Logo Questions Linux Laravel Mysql Ubuntu Git Menu
 

Why can't I leverage 4GB of RAM in my computer to process less than 2GB of information in C#?

Scenario: over 1.5GB of text and csv files that I need to process mathematically. I tried using SQL Server Express, but loading the information, even with BULK import takes a very long time, and ideally I need to have the entire data set in memory, to reduce hard disk IO.

There are over 120,000,000 records, but even when I attempt to filter the information to just one column (in-memory), my C# console application is consuming ~3.5GB of memory to process just 125MB (700MB actually read-in) of text.

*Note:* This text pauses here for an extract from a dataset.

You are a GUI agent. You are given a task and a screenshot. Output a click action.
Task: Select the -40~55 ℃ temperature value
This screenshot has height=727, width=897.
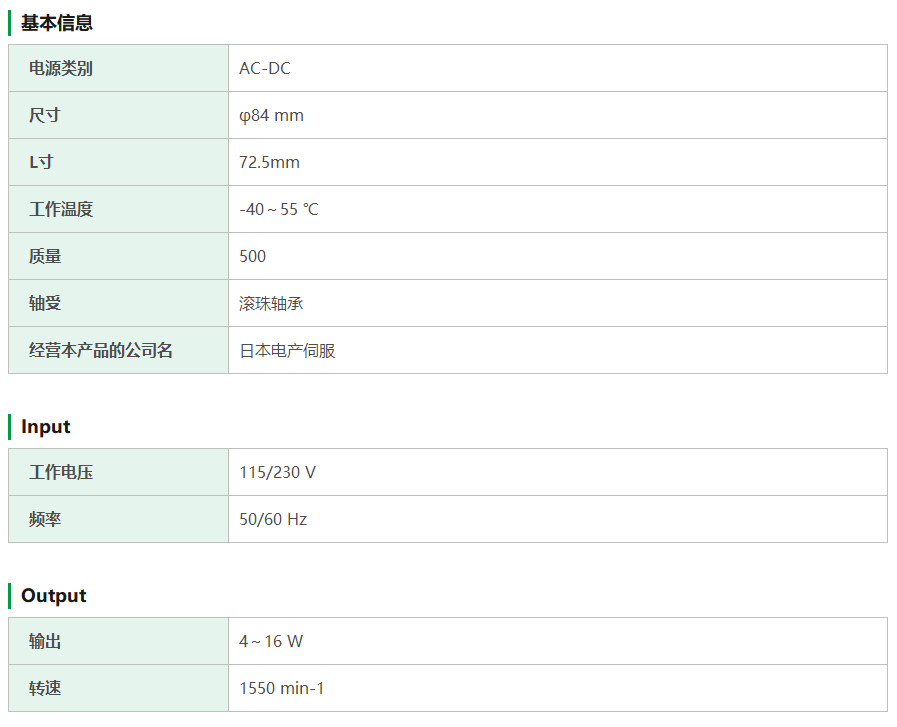tap(279, 209)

It seems that the references to the strings and string arrays are not being collected by the GC, even after setting all references to null and encapsulating IDisposables with the using keyword.

I think the culprit is the String.Split() method which is creating a new string for each comma separated value.

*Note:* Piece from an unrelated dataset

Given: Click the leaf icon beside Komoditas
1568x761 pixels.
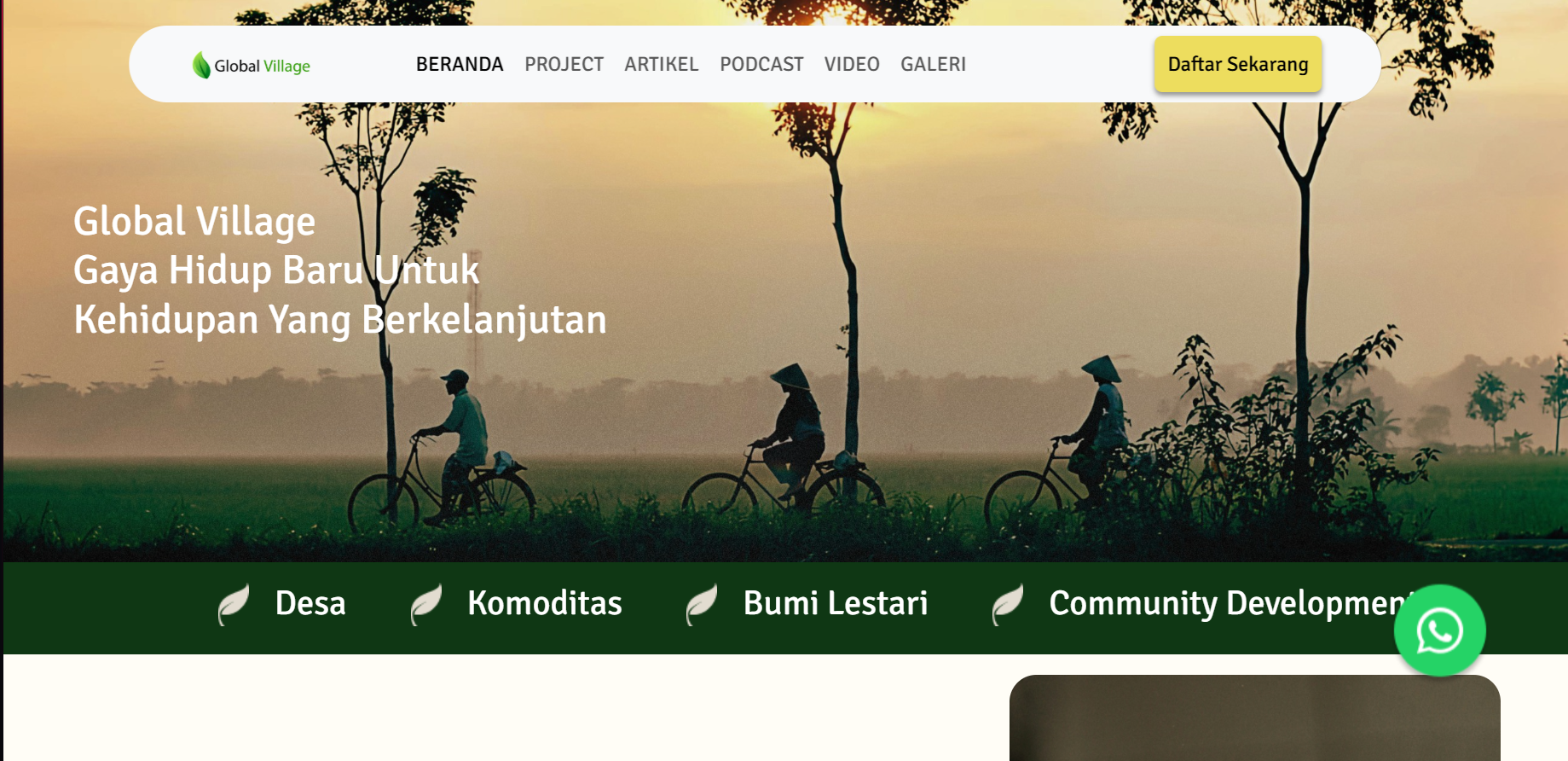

You may suggest that I shouldn't even read the unneeded* columns into a string array, but that misses the point: How can I place this entire data set in memory, so I can process it in parallel in C#?

I could optimize the statistical algorithms and coordinate tasks with a sophisticated scheduling algorithm, but this is something I was hoping to do before I ran into memory problems, and not because of.

I have included a full console application that simulates my environment and should help replicate the problem.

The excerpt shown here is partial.